How to find the vector between two points given in spherical coordinates?

[azizlwl]

Homework Statement

Find the vector directed from (10,3π/4,π/6) to (5, π/4,π), where the endpoints are given in spherical
coordinates. Ans -9.660a_x, - 3a_y. + 10.61a_z

Homework Equations

a_z=rCosΦ

The Attempt at a Solution

a_z=10Cos(π/6) +5Cos(π) =13.6

My answer differs. Where did i go wrong?

 

[BvU]

Nice answer, but: how did you get it ? Please show the detailed steps you take.

 

[azizlwl]

Nice answer, but: how did you get it ? Please show the detailed steps you take.

I'm not sure which answer you refer to. The answer is given in the book. I did only for z-axis in Cartesians coordinates. The answer from the book foe z-axis is 10.61 but my calculation, az=10Cos(π/6) +5Cos(π) =13.6

 

[BvU]

I'm not sure which answer you refer to

the only answer I see is the a_z. What did you do to get it ? (It looks to me you are adding z-coordinates)

 

[azizlwl]

Spherical coordinates
A= (10,3π/4,π/6)
B= (5, π/4,π),

X=rSinΦCosθ
Y=rSinΦSinθ
Z=rCosΦ
Cartesian coordinates
A=(-3.53, 3.53, 8.66)
B=(0 ,0, -5)

AB= B-A=(3.53, -3.53, -13.66)

 

[BvU]

Ah, I see. Not only the z coordinate answer differs !

You assume you are given $(r, \phi, \theta)$. The "usual" order may well be $(r, \theta, \phi)$. Eureka !

 

[BvU]

Turns out here is a set of two pictures that might explain why you and the book perceived differently !

 

[azizlwl]

Ah, I see.
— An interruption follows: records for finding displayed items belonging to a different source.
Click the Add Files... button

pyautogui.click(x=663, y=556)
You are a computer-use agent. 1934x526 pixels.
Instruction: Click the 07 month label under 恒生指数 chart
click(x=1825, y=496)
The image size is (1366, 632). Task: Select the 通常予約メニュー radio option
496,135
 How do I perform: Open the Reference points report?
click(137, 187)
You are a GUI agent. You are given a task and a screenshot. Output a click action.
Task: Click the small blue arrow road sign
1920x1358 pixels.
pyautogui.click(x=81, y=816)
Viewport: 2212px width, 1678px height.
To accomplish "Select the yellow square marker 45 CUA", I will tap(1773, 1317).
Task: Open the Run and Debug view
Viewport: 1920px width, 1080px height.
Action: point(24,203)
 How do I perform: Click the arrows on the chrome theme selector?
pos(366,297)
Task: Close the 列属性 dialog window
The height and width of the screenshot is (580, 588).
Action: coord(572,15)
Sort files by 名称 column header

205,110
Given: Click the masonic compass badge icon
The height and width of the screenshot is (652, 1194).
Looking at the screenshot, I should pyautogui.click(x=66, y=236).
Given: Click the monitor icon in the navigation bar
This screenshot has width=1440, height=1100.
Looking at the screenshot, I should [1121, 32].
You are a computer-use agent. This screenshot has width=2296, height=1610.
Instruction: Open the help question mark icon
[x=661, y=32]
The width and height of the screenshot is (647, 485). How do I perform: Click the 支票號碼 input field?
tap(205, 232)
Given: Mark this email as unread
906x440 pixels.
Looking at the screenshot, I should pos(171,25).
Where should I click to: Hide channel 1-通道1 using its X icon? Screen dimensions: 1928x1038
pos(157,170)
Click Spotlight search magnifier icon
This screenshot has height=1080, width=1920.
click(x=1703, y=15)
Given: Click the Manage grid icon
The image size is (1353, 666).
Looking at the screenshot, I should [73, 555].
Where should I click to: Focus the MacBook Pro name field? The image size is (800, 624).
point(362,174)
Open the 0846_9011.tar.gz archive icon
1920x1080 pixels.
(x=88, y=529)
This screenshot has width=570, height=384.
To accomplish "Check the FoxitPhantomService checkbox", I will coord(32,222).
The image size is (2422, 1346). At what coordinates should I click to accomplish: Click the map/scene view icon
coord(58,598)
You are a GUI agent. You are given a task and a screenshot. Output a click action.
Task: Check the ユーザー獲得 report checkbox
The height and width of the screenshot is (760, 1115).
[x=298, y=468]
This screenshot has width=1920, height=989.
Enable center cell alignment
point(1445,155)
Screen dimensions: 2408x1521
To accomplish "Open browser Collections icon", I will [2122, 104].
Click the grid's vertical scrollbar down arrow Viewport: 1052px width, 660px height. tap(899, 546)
Not only the z coordinate answer differs !

You assume you are given $(r, \phi, \theta)$. The "usual" order may well be $(r, \theta, \phi)$. Eureka !

Thank you. Get the answer and know where's the error.

 

[Ray Vickson]

Homework Statement

Find the vector directed from (10,3π/4,π/6) to (5, π/4,π), where the endpoints are given in spherical
coordinates. Ans -9.660a_x, - 3a_y. + 10.61a_z

Homework Equations

a_z=rCosΦ

The Attempt at a Solution

a_z=10Cos(π/6) +5Cos(π) =13.6

My answer differs. Where did i go wrong?

Be careful: there are two common versions of spherical coordinates: see, eg., https://en.wikipedia.org/wiki/Spherical_coordinate_system . Which convention does your problem use?

Note added in edit: again, many of the replies did not appear on my screen until after I posted the current message. Posts # 6,7,8 were unavailable to me until after I hit the "enter" key. That keeps happening. Does anyone know why?